Will the Remote Attestation rollout affect other COD titles retroactively?
Possibly. Activision's pattern has been to deploy new anti-cheat infrastructure to new titles first, then retrofit to existing titles after the infrastructure is stable. Modern Warfare III and Warzone Pacific are candidates for Remote Attestation backport in 2026-2027. Black Ops 6 is the most likely first backport target because it's the most recent pre-BO7 title still active. Raw Spoofer's posture: we monitor announcements, communicate when scope changes, and don't promise coverage of titles we haven't tested under the new enforcement layer.
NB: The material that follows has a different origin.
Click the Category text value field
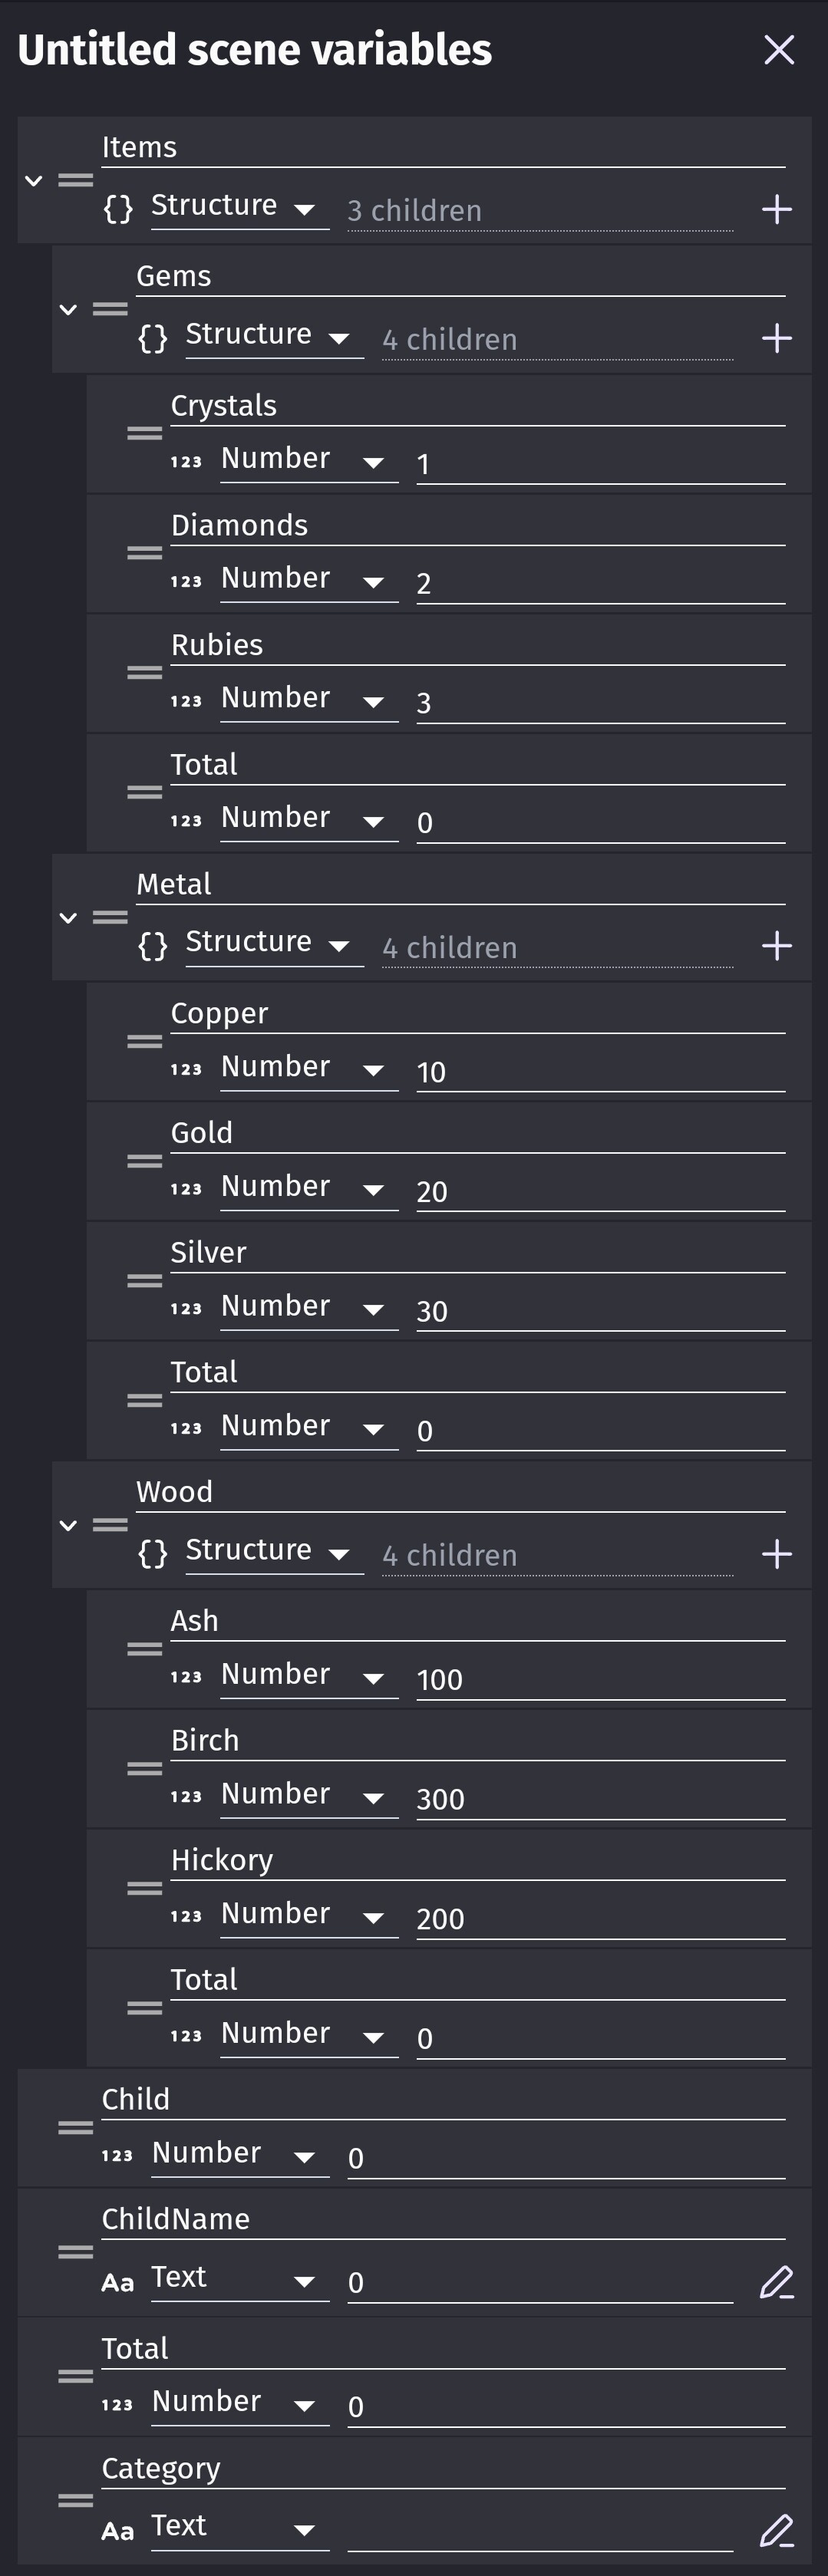The image size is (828, 2576). coord(540,2528)
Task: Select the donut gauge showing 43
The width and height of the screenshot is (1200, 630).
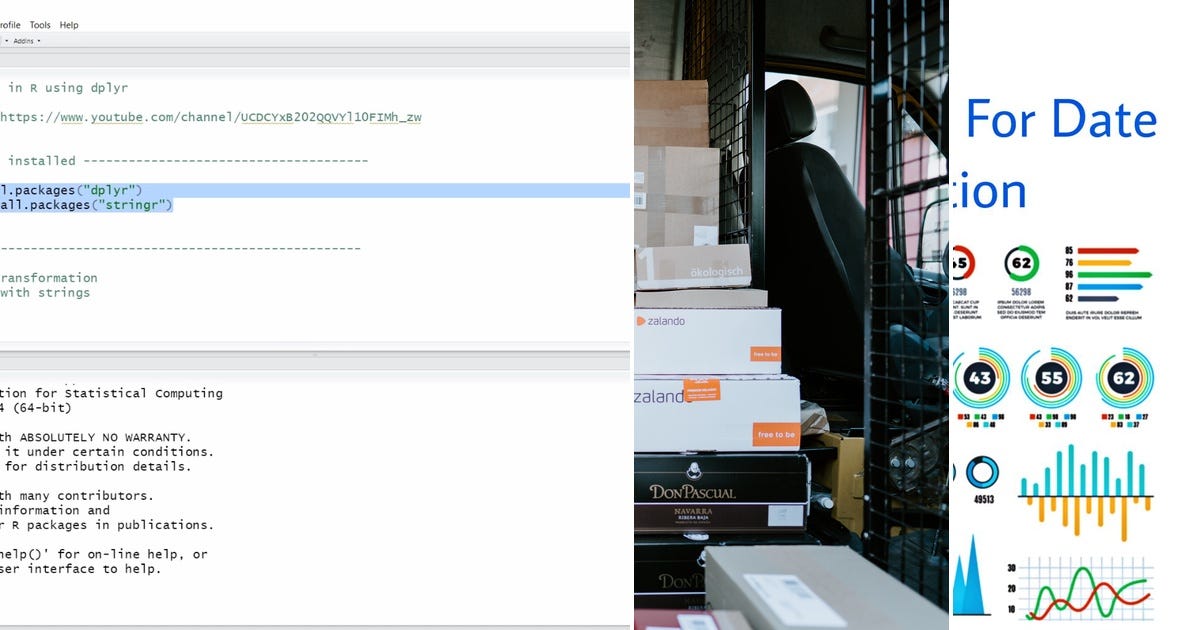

Does a Battle.net account ban also ban my email address?
Often, yes. Blizzard's account bans frequently flag the associated email for future-account restrictions. Use a different email when creating a recovery account. Email-domain-based correlation is one of the easier signals to defeat — switching domains (different free email provider) typically defeats the email correlation.
Does the COD: Mobile / COD: Warzone Mobile use Ricochet?
No. Mobile titles use Activision's mobile-specific anti-cheat, which is a different codebase. Ricochet is PC-only (with limited Xbox / PlayStation integration for console cross-play security). Raw Spoofer is PC-only.
The Battle.net / Activision side of HWID enforcement is a mixed picture. Older COD titles plus Battle.net Warden are spoofable at Layer 1. Black Ops 7 with Microsoft Remote Attestation isn't. Raw Spoofer covers the parts that are in scope — Warden user-mode, pre-BO7 Ricochet, plus the cross-game coverage on the rest of the AC market. The HWID Spoofer Complete 2026 Guide pillar covers the full landscape; the TPM Pluton outlook cluster covers where Remote Attestation goes next.